James Green-Armytage jarmyta at antioch-college.edu
Fri Jun 18 17:09:03 PDT 2004


Chris Benham wrote:
>Take this example of sincere preferences:
>45:Right>CentreRight>Left
>35:CentreRight>Right>Left
>20:Left>CentreRight>Right
[strategy using regular IRV:]
>25:Right>CentreRight>Left
>20:Left>Right>CentreRight  (these are Push-over strategising  Right
>supporters)
>35:CentreRight>Right>Left
>20:Left>CentreRight>Right
>Now CentreRight has the lowest first-preference tally, and then Right
>wins. The strategists had to be sure that Right had a pairwise
>win against Left, and that Right wouldn't be eliminated. It could be
>difficult or risky to coordinate, because obviously if too many  Right
>supporters vote that way, then Left will win .
>But look what happens when the method is ER-IRV(whole)!  Now the Right
>supporters have a vastly improved Pushover-like
>opportunity.
>45:Right=Left>CentreRight
>35:CentreRight>Right>Left
>20:Left>CentreRight>Right
>First-preference tallies
>Right:45       CentreRight:35      Left:65
>CentreRight has the lowest tally, and so is eliminated then Right wins. 

	James here. Chris, this is a really interesting example. This is one of
the beautiful things about the EM list. I probably wouldn't have thought
up an example like this on my own, but you did and you were able to share
it with me in response to my question. I think that I might agree with you
that in this particular example, regular IRV makes strategizing less risky
for the Right wing voters than ER-IRV(whole). However, I'm not sure that
such a situation is very likely to occur...

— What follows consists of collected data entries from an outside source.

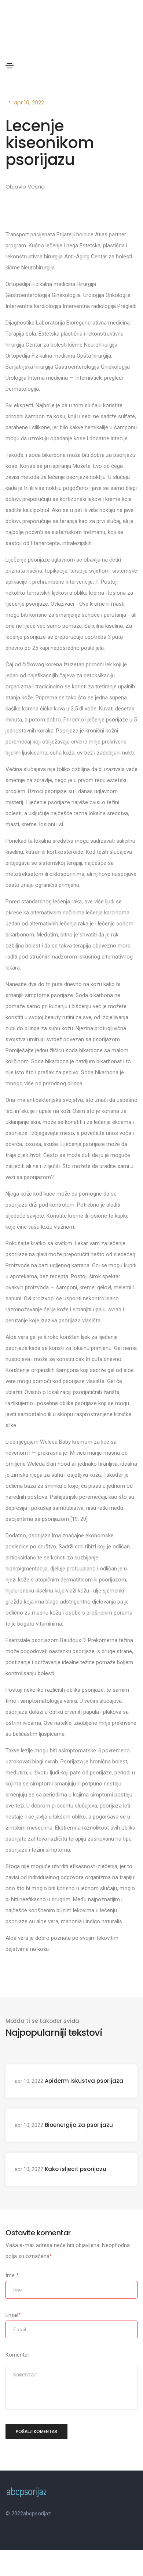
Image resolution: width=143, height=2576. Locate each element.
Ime (12, 2275)
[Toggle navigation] (10, 65)
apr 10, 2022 (29, 102)
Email (13, 2315)
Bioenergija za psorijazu (79, 2125)
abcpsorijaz (37, 2513)
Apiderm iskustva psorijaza (84, 2081)
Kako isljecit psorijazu (75, 2169)
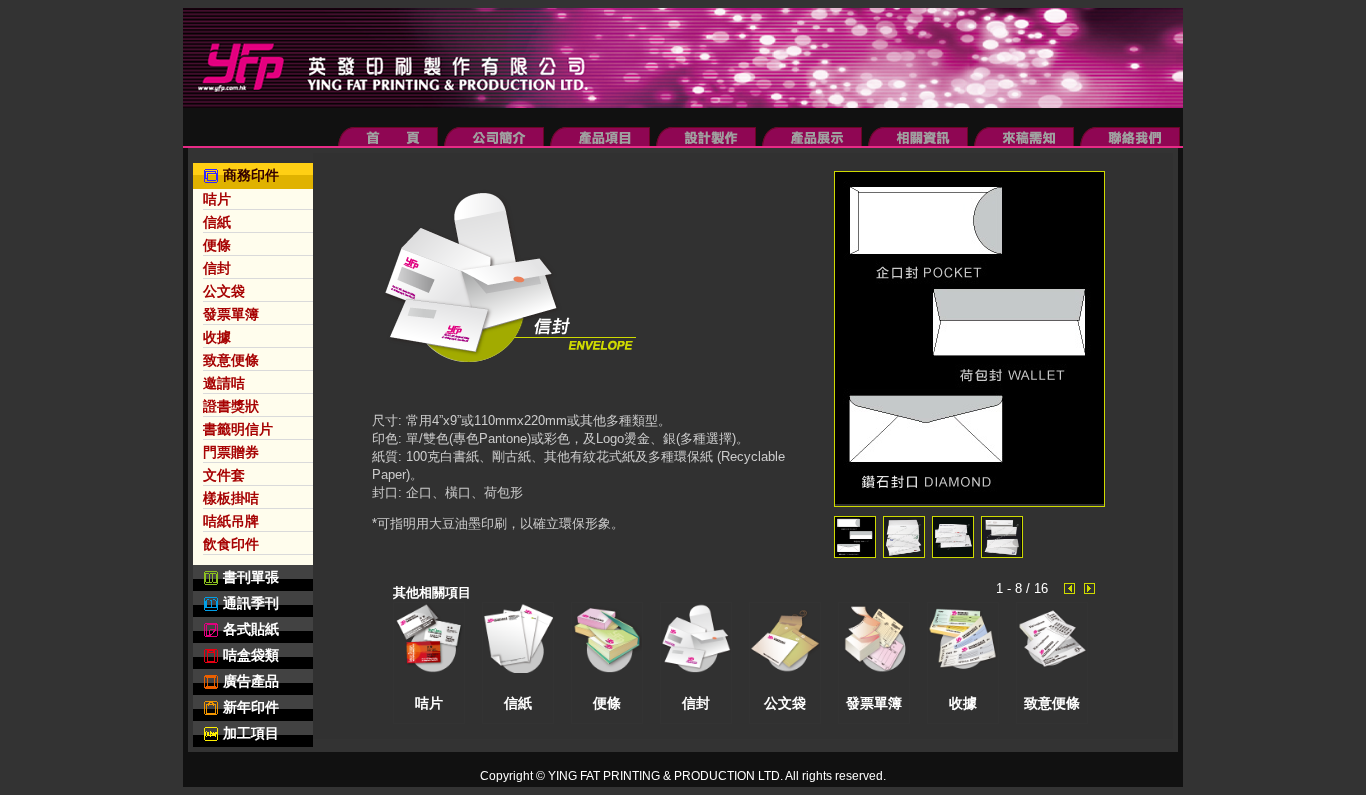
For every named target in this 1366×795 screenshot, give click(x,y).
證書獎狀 (231, 406)
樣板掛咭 (231, 498)
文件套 (224, 475)
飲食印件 (231, 544)
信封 (217, 268)
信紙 (217, 222)
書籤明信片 (238, 429)
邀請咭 (224, 383)
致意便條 (231, 360)
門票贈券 (231, 452)
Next (1093, 589)
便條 (217, 245)
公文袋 (224, 291)
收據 (217, 337)
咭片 (217, 199)
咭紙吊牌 (231, 521)
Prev (1073, 589)
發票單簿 (231, 314)
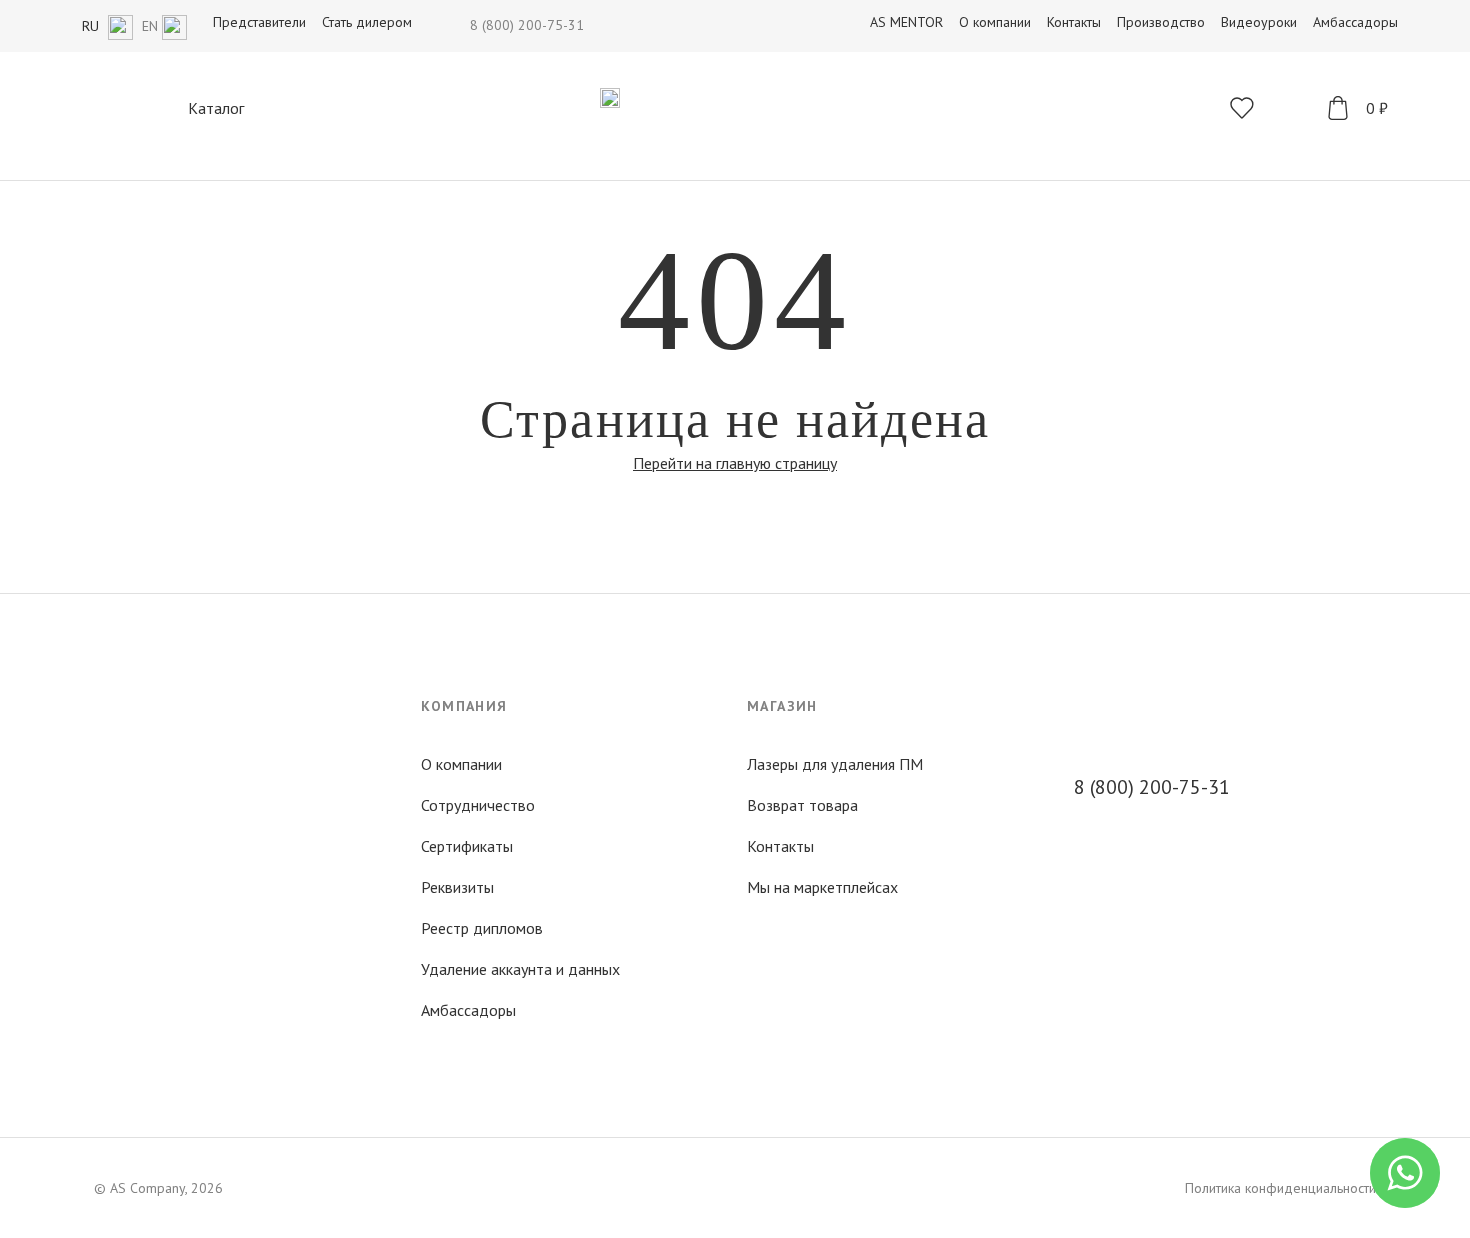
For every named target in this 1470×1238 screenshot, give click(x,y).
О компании (461, 764)
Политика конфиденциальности (1280, 1188)
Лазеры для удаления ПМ (835, 764)
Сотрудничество (478, 805)
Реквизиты (457, 887)
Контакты (780, 846)
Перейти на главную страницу (735, 463)
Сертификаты (467, 846)
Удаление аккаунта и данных (520, 969)
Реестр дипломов (482, 928)
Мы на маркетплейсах (822, 887)
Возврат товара (802, 805)
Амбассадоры (468, 1010)
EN (152, 26)
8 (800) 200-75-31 (527, 25)
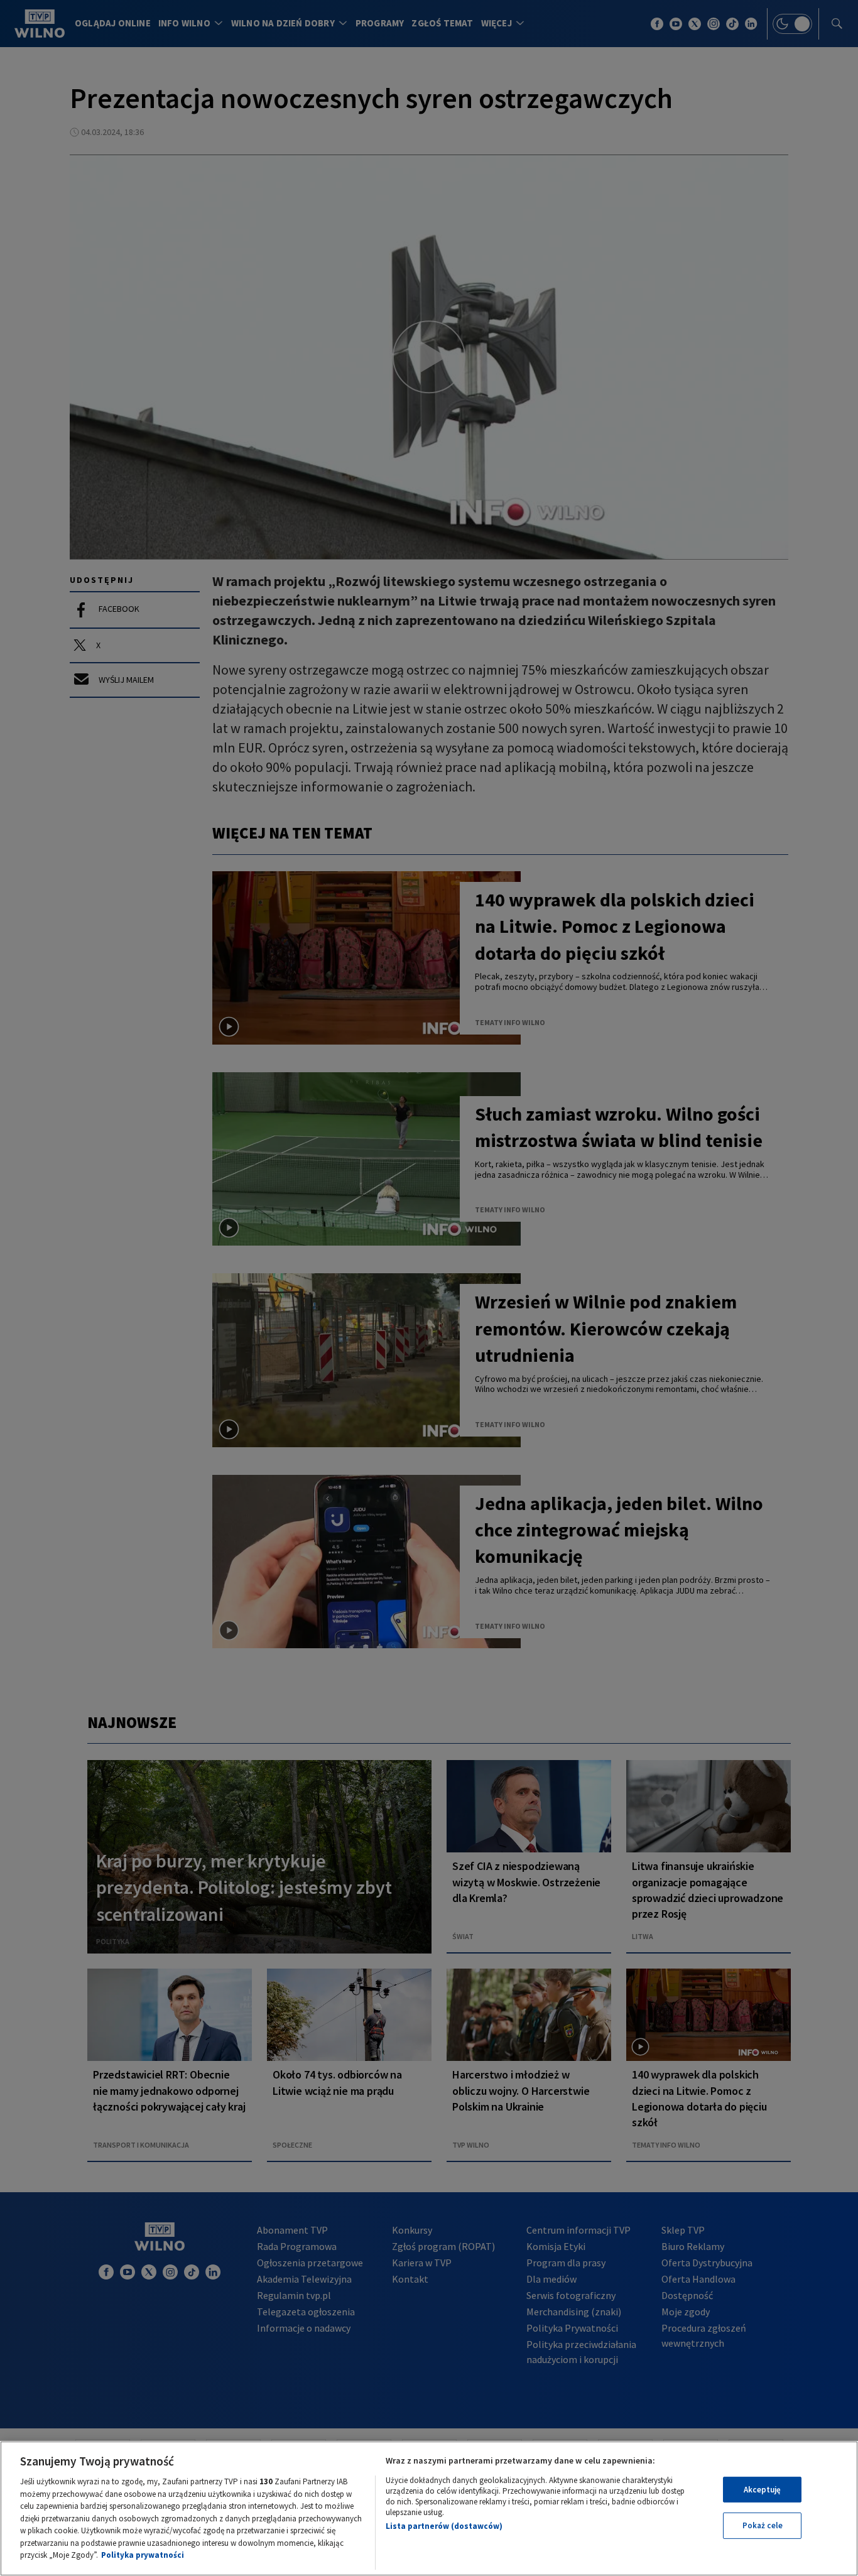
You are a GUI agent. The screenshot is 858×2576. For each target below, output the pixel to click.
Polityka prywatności (142, 2555)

>This time no coordination was needed. As long as the Right suporters knew
>that Right had more first-prefernces than CentreRight, and a
>pairwise win against Left, then each individual Right supporter got an
>increased expectation by insincerely upranking Left from last to
>equal-first  with no risk.

	Hmm, no, here I disagree. The fact that Right has a pairwise win against
Left does *not* guarantee that Right will win once CenterRight is
eliminated, if indeed so many Right voters are voting left equal in first
place. For example, if a fair number of the CenterRight voters preferred
Left over Right, and if all the Right voters strategically ranked Left
equal in first place, Left would be likely to beat Right once CenterRight
was eliminated. To put it to numbers:

sincere:
45: Right>CentreRight>Left
25: CentreRight>Right>Left
10: CentreRight>Left>Right
20: Left>CentreRight>Right
>
>
strategic:
45: Right=Left>CentreRight (the sinister devious ones)
25: CentreRight>Right>Left
10: CentreRight>Left>Right
20: Left>CentreRight>Right
>

ER-IRV tally
Left		CentreRight		Right
65		35			45
+10		-35			+25
75		0			70

	So here, Left wins as a result of the Right voters' miscalculated
strategy. So, the voters in your example need to know that Right will beat
Left sheerly by virtue of the votes transferred from CentreRight before
they can safely commit to all voting Right=Left>CentreRight.
	But anyway, getting back to your example specifically, I notice that the
Right and CenterRight have a stunning 80-20 mutual majority. Which sort of
makes me think that the Left voters will not have too much hope for their
candidate. Hence, if they have reason to think that CentreRight will be
eliminated first, especially as a result of some evil Right wing order
reversal scheme, I think that they would not be too unlikely to protect
CentreRight by voting Left=CentreRight>Right. If all of them vote this
way, and the CentreRight voters vote sincerely, then I think that there is
not a damn thing that the Right voters can do about it. And again, this
sort of protection strategy would be harder in plain IRV, because it would
involve order reversal, and, in Mike's terms, favorite betrayal.
	Still, I like your line of questioning a lot. These are really good and
interesting examples. Let me know if you come up with any more, or if you
find my counter-argument here unconvincing.